Loch Lomond And Trossachs National Park Planning Authority

Tyneshandon is a mid-19th century multi-use building which is a central building in the village of Strone. It is typical of the type of building found alongside Clyde piers and contributes to the group of buildings on the Strone shore. Tyneshandon, overlooking Strone Pier, is a 5-bay 2-storey building with a projecting gable front to the W and a cast iron columned porch.

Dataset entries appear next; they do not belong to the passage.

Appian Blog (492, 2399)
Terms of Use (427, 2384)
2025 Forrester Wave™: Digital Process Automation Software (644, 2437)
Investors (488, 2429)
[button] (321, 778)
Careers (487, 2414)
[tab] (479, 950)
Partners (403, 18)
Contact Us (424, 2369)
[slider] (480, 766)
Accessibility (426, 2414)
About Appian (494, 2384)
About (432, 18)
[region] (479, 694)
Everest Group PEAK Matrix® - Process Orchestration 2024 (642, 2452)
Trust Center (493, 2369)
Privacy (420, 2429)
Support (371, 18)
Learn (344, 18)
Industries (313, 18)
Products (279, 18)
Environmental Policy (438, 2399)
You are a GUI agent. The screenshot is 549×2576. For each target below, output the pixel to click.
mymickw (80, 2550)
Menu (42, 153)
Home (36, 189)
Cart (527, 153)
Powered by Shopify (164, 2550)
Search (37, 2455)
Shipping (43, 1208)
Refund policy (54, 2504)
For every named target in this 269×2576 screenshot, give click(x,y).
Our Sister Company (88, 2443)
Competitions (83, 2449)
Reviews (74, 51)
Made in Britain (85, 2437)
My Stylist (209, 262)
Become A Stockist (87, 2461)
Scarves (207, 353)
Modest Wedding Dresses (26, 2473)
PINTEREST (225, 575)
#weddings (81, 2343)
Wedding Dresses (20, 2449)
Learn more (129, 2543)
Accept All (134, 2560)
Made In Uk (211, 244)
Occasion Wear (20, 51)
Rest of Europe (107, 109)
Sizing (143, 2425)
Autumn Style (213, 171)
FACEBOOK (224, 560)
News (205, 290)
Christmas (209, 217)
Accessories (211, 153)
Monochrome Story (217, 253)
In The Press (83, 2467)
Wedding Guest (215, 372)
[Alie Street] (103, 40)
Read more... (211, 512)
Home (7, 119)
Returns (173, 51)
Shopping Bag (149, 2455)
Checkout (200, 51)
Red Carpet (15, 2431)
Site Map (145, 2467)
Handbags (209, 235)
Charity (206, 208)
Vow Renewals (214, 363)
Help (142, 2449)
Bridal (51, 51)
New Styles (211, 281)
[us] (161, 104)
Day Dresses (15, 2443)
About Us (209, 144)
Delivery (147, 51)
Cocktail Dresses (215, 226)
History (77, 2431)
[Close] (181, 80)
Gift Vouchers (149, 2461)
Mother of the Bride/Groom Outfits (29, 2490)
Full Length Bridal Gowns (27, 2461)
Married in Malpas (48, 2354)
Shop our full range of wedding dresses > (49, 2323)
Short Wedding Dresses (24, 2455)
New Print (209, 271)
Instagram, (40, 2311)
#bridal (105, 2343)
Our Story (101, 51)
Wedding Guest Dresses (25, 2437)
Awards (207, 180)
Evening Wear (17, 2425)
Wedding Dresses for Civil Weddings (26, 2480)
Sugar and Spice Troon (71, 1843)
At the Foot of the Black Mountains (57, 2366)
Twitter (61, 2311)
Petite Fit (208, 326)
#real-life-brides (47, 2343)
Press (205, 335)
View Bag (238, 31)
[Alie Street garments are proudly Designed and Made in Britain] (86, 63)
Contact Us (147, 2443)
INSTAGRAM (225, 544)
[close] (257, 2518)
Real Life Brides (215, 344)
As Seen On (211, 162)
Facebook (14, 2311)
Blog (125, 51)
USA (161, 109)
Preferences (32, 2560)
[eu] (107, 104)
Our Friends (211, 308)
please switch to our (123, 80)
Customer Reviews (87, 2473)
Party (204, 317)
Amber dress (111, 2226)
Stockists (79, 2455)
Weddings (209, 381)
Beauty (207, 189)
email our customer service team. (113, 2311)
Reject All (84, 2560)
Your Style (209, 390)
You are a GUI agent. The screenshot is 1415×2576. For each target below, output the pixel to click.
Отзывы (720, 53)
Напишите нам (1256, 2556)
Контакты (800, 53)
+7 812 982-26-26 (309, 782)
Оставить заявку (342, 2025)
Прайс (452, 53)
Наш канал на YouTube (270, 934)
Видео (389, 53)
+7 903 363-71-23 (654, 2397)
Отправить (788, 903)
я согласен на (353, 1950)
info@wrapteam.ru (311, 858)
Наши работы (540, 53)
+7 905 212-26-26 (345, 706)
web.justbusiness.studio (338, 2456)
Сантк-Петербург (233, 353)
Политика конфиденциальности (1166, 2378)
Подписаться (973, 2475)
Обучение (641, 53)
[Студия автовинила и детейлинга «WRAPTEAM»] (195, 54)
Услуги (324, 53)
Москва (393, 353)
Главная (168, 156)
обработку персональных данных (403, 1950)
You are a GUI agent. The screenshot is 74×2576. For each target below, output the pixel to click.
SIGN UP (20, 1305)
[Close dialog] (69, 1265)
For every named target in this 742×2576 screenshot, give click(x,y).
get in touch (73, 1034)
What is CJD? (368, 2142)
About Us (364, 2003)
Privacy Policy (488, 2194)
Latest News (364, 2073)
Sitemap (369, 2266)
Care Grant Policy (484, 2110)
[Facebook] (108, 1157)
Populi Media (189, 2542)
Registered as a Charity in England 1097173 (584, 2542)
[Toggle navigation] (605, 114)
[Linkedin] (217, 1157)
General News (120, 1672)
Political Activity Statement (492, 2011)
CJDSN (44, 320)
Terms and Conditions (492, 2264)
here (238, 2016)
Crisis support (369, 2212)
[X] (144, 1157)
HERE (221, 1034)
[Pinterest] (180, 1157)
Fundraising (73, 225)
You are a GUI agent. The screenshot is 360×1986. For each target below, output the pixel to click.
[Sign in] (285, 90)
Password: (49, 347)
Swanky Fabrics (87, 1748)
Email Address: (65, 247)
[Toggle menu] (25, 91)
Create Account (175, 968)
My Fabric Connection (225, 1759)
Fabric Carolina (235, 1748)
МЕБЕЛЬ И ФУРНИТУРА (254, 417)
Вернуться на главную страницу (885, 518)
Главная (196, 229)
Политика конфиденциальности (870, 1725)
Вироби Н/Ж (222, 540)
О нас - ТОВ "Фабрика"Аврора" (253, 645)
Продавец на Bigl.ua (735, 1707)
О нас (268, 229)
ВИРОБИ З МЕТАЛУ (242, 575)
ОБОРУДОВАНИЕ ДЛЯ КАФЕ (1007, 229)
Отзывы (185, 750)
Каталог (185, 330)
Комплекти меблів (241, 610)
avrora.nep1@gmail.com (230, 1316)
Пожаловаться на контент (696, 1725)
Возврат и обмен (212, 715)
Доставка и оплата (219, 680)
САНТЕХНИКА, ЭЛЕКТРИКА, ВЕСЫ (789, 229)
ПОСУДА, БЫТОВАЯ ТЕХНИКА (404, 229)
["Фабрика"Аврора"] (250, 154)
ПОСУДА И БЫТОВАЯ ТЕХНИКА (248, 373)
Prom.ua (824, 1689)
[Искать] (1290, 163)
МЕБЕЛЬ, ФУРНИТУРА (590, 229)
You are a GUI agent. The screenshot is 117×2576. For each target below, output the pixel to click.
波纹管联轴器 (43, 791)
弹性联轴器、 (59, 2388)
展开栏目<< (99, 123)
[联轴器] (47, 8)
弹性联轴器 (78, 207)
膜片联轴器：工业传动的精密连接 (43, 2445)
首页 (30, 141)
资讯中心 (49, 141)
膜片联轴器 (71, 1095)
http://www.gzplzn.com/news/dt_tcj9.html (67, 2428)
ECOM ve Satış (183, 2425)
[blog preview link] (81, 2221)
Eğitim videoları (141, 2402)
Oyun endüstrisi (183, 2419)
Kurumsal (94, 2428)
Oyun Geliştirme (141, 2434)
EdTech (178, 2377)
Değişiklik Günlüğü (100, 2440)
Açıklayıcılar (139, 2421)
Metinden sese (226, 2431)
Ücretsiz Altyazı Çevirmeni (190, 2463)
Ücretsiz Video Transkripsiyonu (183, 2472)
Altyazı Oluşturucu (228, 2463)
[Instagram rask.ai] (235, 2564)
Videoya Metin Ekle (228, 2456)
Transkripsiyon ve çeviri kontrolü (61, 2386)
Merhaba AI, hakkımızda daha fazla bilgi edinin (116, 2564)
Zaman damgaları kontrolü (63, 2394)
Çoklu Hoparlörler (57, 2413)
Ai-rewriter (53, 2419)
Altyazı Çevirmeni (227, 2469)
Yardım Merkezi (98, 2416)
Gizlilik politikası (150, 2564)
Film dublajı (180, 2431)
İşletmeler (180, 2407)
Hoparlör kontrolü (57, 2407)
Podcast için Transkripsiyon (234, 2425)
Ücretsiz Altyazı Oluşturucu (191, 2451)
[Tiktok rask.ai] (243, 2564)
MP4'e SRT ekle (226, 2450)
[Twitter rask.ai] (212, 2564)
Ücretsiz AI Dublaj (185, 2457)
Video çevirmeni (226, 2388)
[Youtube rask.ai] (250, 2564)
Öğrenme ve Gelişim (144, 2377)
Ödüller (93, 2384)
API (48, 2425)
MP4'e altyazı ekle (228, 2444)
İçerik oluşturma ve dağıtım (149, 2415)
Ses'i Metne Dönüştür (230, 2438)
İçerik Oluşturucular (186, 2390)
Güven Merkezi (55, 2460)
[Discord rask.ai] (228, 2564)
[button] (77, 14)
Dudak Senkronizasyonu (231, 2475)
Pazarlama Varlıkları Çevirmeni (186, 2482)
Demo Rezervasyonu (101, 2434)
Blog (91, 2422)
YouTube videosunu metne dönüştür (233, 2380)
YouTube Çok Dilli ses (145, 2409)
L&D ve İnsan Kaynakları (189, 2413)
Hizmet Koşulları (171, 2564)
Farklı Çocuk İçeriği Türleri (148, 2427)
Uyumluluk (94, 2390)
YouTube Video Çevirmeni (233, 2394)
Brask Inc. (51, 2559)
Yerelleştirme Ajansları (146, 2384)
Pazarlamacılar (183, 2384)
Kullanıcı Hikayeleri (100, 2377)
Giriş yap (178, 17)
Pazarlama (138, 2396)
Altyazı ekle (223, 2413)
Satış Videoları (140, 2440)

Tyneshandon was probably built at around the same time as the pier at Strone (1847) and is likely to have been a tenement with services such as a ticket office for steamer passengers on the ground floor. The building has changed little since it was built, with 5 window bays on the first floor, those to the gable front hoodmoulded. On the ground floor , there were at least two businesses, one of which had the barleytwist-columned porch added later in the 19th century. On this front there are are a further two entrances. To the rear there are two doors, one opening to the central stair. The windows may have been lying-pane to both the top and the bottom originally, but the lower panes have since been replaced with plate glass on the front elevation. The eaves are overhanging to all sides, with the exception of part of the rear elevation.

The buildings to the rear of Tyneshandon and two lean-to porches on the rear elevation were in the process of demolition at the time of the site visit (August 2004).

Materials: painted squared sandstone to front elevation, painted rubble with sandstone dressings to rear. Slate roof with stone stacks. Cast iron rooflights. Cast iron porch with corrugated asbestos roof. Timber sash and case windows, lying-pane and plate glass.

Statement of Interest

The resort of Strone developed in the mid-19th century as a continuation of the development of the Shore of the Holy Loch which started at Kilmun in the late 1920s, when marine engineer David Napier feued a stretch of land. The pier at Strone was initially built in 1847 and communicated daily with Glasgow and Greenock.